__Given exercise__
Change "submenu" to "menu" in the stretch from the line containing "You are a GUI" through the line containing "tap(459, 264)", and rewrite only those lines with nothing else altered. Omit the pictures from your answer.

__Records to use__
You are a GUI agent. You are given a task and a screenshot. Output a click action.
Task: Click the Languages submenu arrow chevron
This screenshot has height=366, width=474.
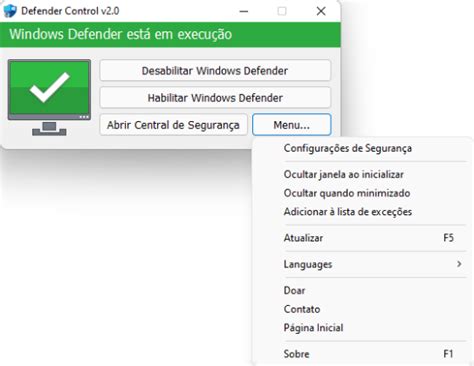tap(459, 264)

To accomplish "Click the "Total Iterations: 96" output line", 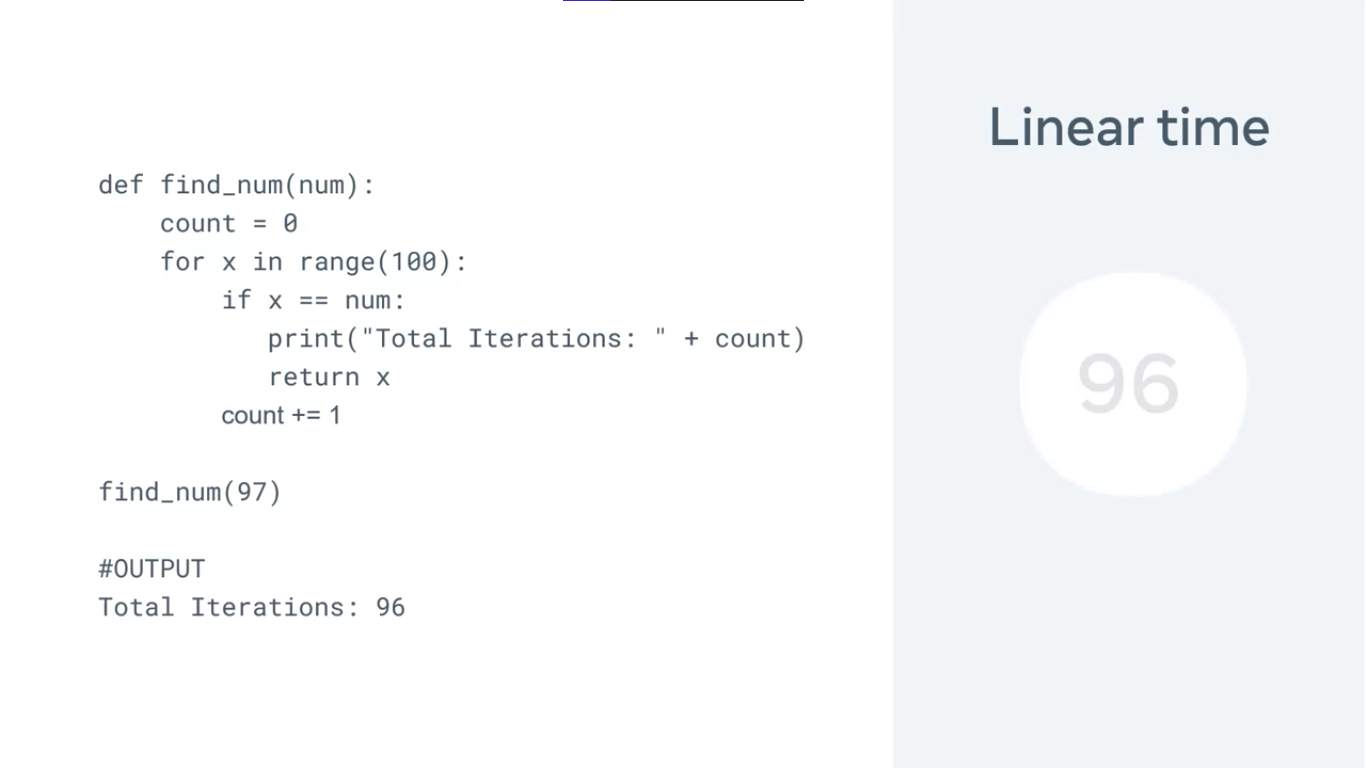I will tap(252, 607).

==

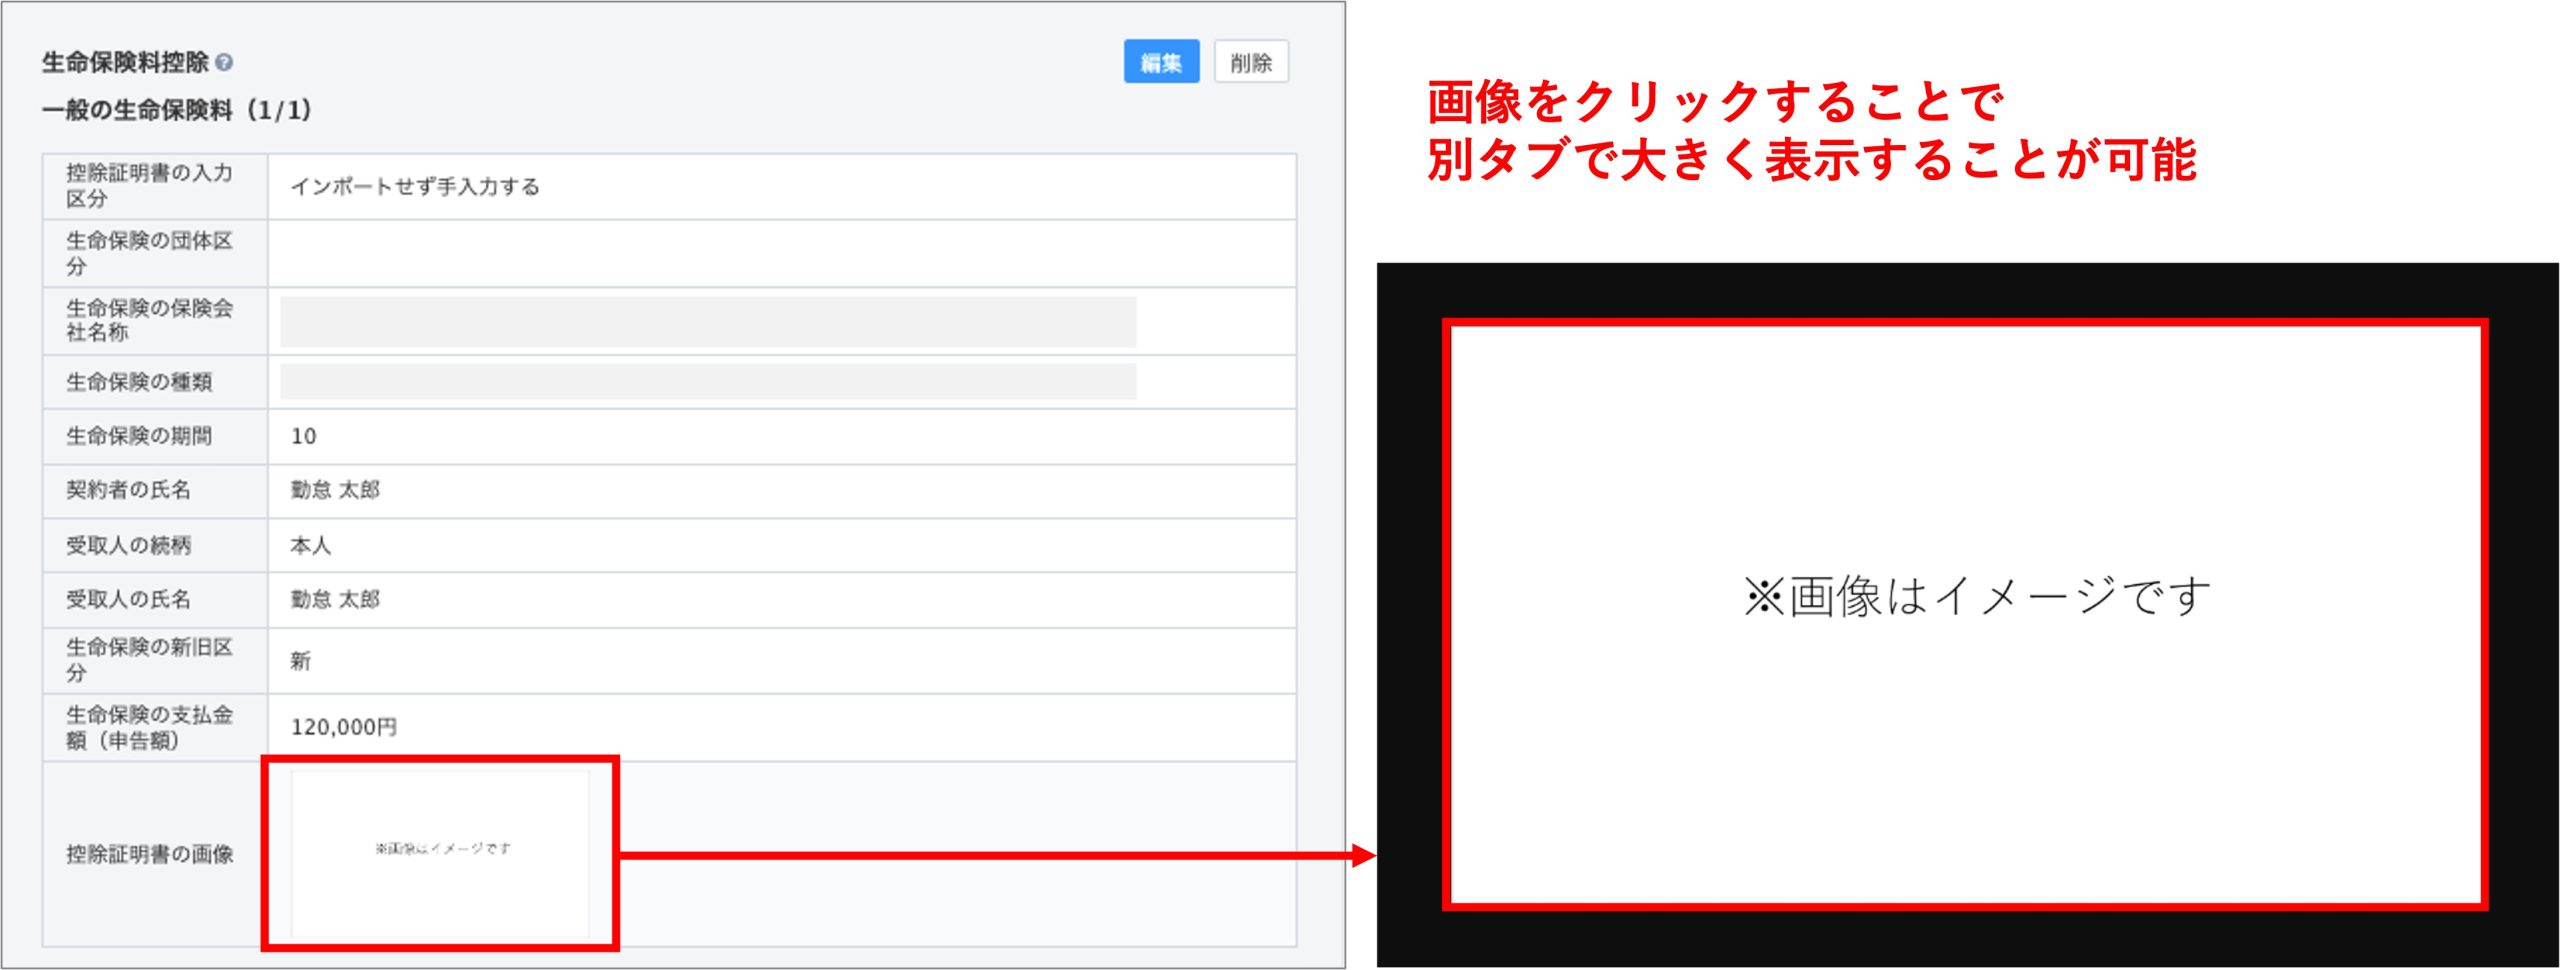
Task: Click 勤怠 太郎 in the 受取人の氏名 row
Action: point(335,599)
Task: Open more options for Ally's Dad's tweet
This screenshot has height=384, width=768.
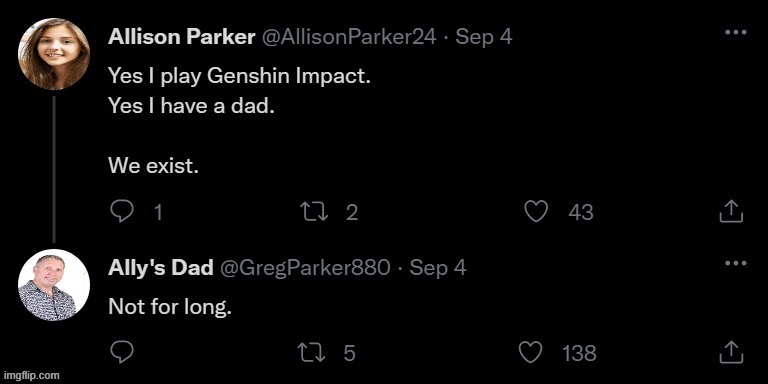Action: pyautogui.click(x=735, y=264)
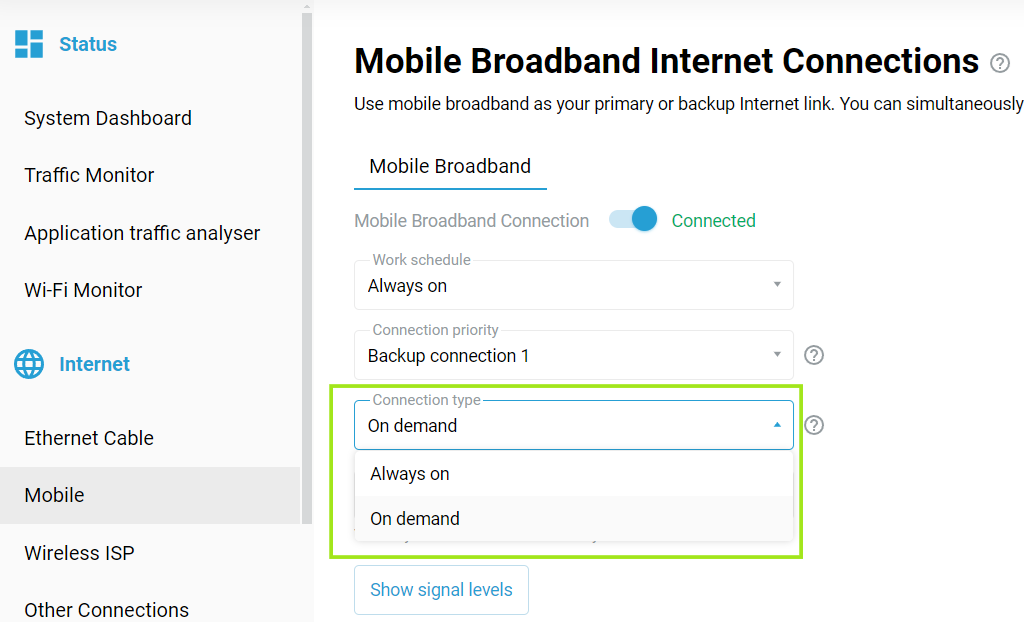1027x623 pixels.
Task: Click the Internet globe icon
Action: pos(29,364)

==

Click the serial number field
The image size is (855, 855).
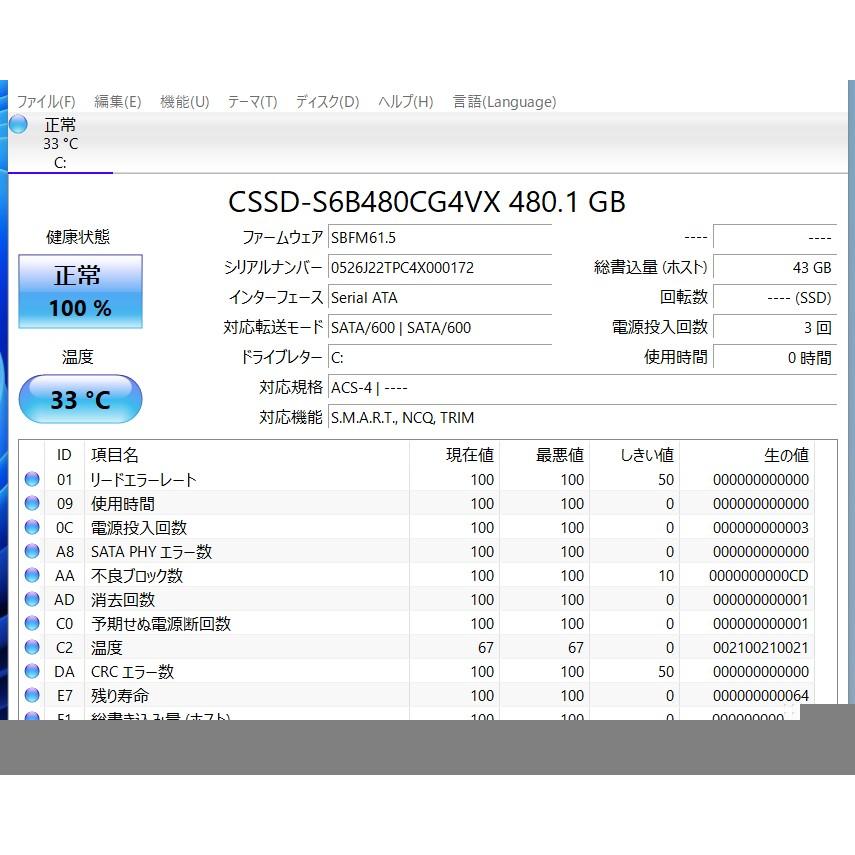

__Exercise output__
You are a GUI agent. You are given a task and a screenshot. Output a click action.
Task: Click the Languages menu arrow chevron
This screenshot has height=366, width=474.
tap(459, 264)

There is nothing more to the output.